Dancing with Disillusionment: Stay Up with Hugo Best

Originally published October 2019

Did you have an idol when you were a kid? Someone you wanted desperately to be? To meet? To love?

I remember standing in line somewhere, likely a bookstore, waiting to meet Judy Blume. somewhere along the path from childhood to here, I lost the autographed picture I received from her that day — a photo of her holding a cat, which of course was perfect because I also loved cats — but I remember being completely enamored by her and was just as giddy to see her speak only just a few years ago. I’ve never met her personally, and after reading “Stay Up with Hugo Best,” I’m comfortable with that.

Because June met Hugo. And sometimes, there are things that should remain a mystery.

In “Stay Up with Hugo Best,” an almost 30-year-old June Bloom comes face to face with her childhood idol (and now ex-boss), comedian Hugo Best, when his long-running late night television show ends and both are suddenly unemployed and similarly adrift when it comes to what is next.

June is an aspiring comedian herself and had only recently worked her way up to the writers’ assistant on Best’s show. And with no immediate prospects, she finds herself having to confront her lack of motivation. Is it fear? Laziness? Both?

Likewise, Hugo is grappling with his own inertia — the difference being he’s already successful and on the opposite end of a career arc. He is painfully aware the human moorings that have kept him seemingly on track over the last few decades are about to give way in a brutal fashion.

It’s in this setting that Hugo tempts June into a weekend at his estate outside the city. Each looking to see what the other can provide, the weekend becomes a window into the machinations of the young and the old to hang on to what they have or finally grab what they’ve been waiting for. And it’s a delightful ride.

I purposefully chose Hugo Best to follow up what has been some heavier reading as of late. I needed a weekend read that was entirely entertaining and did not leave me feeling emotionally drained. Author Erin Somers, in this fiction debut, does a fantastic job pulling readers into Hugo’s world of celebrity and the trappings of fame. I found the dynamic between June and Hugo immensely satisfying in that it is not one-note. It isn’t young person idolizing old person. It isn’t old person turning wise. It’s two human beings that demand both empathy and disdain from the readers that discover them.
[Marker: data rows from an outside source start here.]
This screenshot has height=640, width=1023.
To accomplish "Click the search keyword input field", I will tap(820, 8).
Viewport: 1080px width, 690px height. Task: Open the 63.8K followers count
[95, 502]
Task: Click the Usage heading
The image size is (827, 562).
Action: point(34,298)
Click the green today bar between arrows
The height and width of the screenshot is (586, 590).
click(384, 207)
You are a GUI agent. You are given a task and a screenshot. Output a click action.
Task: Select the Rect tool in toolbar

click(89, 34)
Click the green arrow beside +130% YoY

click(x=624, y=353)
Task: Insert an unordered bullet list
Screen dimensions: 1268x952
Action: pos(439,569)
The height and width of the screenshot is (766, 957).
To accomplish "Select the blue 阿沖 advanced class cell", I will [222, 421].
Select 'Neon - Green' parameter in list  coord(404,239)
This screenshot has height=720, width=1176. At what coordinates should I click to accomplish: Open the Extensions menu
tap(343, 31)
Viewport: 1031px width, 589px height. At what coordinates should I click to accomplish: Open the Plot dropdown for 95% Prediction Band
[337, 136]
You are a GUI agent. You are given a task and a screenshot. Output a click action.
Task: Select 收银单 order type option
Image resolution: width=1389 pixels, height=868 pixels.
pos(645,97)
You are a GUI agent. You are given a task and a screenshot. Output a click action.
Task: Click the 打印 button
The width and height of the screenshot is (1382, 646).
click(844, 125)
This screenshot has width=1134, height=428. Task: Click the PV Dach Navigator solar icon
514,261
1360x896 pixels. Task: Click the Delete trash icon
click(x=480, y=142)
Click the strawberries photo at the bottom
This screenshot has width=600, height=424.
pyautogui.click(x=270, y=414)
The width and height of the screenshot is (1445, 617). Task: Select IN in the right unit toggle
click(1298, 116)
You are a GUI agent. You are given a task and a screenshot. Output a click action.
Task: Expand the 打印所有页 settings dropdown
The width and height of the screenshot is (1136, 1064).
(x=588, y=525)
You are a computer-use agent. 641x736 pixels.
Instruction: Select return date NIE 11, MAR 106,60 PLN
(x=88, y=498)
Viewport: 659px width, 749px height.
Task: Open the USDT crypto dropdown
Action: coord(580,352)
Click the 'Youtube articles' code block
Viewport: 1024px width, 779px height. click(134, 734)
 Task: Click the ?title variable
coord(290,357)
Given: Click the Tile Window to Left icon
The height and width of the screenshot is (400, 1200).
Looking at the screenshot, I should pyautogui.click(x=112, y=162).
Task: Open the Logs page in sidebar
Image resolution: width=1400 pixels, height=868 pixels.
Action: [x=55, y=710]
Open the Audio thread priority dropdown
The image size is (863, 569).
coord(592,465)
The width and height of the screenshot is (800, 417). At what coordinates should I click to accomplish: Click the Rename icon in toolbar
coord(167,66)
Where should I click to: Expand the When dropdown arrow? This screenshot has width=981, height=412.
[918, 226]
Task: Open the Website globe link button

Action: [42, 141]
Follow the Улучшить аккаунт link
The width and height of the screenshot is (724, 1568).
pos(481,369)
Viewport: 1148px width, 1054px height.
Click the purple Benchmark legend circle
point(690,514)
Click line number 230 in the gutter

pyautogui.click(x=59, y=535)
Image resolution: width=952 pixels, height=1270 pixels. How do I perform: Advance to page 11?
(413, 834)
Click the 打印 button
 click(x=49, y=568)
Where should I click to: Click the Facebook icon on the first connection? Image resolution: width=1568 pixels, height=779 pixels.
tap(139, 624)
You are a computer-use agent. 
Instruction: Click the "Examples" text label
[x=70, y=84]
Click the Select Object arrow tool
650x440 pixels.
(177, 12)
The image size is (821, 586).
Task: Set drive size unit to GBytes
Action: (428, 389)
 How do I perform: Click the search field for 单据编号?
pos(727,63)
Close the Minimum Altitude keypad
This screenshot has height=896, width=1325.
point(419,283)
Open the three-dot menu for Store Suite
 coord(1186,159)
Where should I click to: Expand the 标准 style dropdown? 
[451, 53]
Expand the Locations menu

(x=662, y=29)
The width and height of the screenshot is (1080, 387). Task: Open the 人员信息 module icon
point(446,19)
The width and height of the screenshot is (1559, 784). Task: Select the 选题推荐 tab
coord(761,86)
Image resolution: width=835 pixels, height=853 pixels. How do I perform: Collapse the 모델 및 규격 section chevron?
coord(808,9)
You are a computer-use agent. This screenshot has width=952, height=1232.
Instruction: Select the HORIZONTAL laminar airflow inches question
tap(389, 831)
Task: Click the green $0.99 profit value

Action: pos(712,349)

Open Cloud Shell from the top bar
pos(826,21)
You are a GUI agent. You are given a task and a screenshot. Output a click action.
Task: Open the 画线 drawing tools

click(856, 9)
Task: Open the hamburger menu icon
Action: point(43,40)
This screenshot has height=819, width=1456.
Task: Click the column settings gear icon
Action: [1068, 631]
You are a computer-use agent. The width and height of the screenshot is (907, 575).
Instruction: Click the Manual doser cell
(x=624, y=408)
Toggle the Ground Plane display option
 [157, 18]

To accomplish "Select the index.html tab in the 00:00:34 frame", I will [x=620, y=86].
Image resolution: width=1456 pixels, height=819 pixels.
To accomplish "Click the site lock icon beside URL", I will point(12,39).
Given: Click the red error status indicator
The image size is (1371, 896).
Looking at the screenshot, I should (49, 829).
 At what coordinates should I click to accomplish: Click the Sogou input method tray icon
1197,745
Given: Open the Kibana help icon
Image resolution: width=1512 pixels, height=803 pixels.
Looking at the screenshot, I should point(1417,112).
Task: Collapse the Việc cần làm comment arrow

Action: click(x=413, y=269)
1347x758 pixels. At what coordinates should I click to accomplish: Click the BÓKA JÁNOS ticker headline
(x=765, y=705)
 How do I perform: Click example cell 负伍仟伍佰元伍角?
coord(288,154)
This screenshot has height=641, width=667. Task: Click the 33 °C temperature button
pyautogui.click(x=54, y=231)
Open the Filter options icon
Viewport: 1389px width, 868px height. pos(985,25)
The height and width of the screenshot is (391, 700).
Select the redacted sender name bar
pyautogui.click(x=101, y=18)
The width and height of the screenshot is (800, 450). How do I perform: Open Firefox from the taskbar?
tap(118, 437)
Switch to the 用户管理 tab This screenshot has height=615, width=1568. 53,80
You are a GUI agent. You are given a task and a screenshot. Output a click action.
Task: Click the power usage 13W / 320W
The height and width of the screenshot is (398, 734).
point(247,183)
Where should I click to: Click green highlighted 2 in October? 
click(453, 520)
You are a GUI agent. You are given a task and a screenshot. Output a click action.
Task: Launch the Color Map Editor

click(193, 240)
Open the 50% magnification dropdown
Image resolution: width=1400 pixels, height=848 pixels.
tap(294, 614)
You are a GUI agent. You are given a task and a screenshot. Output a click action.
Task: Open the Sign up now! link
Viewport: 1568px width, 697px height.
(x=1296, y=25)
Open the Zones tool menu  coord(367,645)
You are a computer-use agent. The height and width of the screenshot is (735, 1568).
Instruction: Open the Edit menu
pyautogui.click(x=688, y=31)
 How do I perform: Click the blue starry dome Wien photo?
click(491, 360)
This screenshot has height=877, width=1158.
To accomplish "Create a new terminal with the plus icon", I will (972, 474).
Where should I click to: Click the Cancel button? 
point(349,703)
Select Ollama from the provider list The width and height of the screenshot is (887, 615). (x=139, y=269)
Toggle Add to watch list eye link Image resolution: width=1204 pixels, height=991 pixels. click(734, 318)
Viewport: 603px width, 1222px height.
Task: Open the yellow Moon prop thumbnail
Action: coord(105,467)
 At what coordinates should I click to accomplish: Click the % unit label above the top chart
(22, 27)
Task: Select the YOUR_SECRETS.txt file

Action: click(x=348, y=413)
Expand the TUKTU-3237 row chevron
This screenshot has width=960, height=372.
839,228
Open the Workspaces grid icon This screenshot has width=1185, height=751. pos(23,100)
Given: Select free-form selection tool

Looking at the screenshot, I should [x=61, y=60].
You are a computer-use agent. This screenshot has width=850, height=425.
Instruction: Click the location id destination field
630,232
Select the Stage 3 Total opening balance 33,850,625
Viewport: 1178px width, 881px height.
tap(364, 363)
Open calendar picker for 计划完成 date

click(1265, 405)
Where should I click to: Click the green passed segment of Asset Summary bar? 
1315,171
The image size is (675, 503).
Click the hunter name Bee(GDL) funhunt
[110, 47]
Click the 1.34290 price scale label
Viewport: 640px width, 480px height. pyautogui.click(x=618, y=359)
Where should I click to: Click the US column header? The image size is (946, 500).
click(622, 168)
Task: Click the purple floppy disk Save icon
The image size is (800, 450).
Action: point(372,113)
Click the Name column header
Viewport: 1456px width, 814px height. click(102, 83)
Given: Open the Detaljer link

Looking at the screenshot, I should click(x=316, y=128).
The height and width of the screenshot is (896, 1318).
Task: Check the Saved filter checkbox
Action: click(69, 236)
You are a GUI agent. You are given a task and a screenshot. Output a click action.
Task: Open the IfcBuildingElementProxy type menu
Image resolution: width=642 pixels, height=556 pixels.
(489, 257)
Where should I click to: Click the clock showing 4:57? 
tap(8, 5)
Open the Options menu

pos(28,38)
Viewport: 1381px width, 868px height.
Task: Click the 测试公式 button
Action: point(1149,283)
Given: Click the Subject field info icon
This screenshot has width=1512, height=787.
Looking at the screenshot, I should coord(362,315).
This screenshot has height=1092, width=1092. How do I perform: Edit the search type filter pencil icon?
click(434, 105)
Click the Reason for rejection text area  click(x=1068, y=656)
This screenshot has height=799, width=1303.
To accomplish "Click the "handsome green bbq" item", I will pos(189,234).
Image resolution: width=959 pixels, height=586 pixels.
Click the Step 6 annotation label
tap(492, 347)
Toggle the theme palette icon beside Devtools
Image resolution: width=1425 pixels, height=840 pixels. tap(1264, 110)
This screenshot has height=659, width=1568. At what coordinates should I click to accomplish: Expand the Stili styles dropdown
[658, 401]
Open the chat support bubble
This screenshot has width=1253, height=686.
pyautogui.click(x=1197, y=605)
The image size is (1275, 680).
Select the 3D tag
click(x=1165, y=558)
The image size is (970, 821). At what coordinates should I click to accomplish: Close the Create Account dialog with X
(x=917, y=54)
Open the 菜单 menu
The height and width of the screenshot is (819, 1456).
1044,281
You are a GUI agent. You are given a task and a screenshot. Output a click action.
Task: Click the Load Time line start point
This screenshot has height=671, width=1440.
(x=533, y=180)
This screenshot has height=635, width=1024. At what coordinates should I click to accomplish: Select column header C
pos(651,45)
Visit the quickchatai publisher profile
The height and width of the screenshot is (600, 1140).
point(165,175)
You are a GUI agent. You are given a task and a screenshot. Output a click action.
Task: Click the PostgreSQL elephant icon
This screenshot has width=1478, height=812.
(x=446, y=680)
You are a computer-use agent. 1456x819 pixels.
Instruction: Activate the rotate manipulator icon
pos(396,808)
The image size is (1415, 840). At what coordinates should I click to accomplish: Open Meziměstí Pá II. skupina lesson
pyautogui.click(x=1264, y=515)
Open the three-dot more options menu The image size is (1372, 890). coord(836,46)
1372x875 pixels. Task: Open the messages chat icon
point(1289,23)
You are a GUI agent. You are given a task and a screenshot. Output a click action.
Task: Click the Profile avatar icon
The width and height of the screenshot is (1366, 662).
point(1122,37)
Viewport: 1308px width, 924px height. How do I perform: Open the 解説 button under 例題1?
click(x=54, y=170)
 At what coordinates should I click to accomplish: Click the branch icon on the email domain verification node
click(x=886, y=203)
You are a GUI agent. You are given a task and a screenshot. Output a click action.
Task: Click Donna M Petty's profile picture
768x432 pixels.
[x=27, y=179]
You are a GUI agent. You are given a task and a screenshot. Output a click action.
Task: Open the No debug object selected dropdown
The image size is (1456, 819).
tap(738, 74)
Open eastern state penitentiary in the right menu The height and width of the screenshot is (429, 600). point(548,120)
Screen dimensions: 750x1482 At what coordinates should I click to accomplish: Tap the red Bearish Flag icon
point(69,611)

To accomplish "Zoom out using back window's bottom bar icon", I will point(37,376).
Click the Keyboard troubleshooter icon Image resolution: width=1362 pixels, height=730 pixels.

Hugo is sad. But he’s also generous. He’s also disconnected. And duplicitous. And hurt. June is ambitous. But also not. She can be cruel. Maybe even a little conniving. These two, along with Hugo’s son Spencer, his manager Laura and June’s friend Julian, make “Stay Up With Hugo Best” a very good reason to stay up all night reading. I loved this more than I thought it would — don’t skip by this book!